_Problem description_:
A verbatim copy is needed of the lines below from the one containing "Open the Object Mode dropdown" up to and including the one containing "Close the Occurrences by Winning Driver chart", excluding pictures.

_Provided data_:
»»
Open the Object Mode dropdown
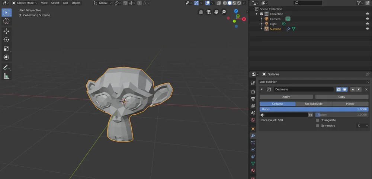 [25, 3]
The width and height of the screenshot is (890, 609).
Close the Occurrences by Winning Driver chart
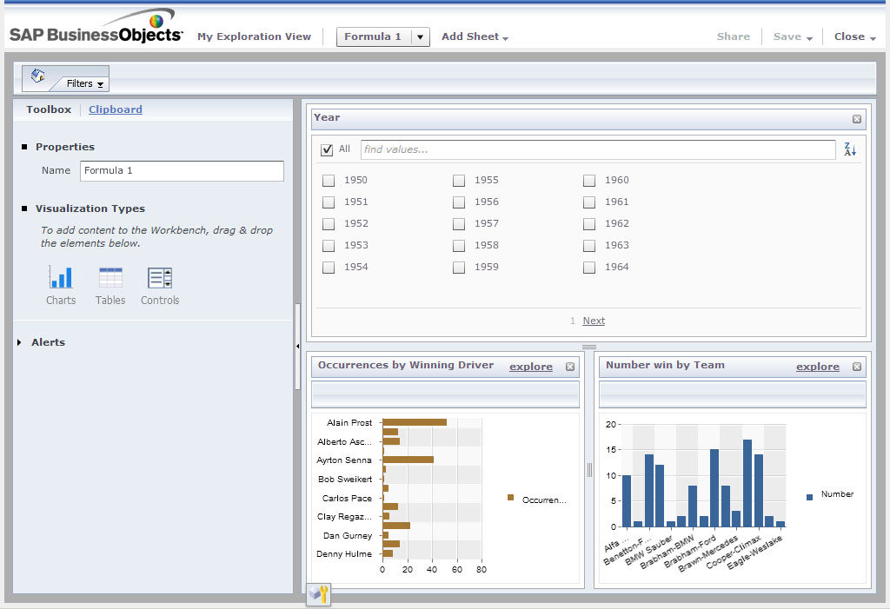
««
»»
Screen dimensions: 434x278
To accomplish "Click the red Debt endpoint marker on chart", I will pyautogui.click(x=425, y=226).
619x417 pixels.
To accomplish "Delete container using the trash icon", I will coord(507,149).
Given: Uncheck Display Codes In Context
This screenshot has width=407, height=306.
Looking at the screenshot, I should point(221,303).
««
»»
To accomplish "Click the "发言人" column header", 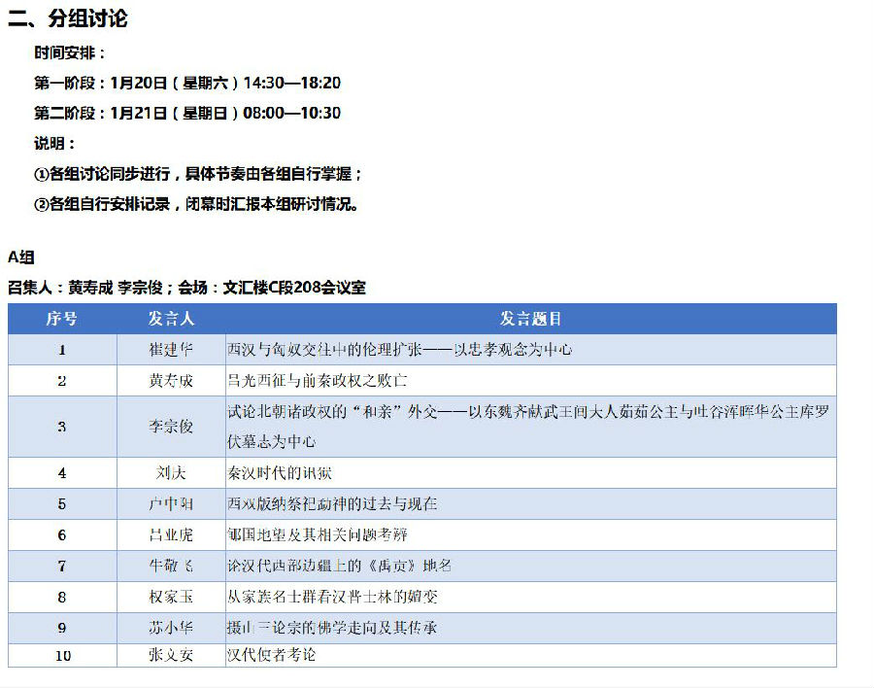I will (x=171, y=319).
««
_Solution for this task_:
Open the Object Mode dropdown
 [25, 3]
The width and height of the screenshot is (890, 609).
Close the Occurrences by Winning Driver chart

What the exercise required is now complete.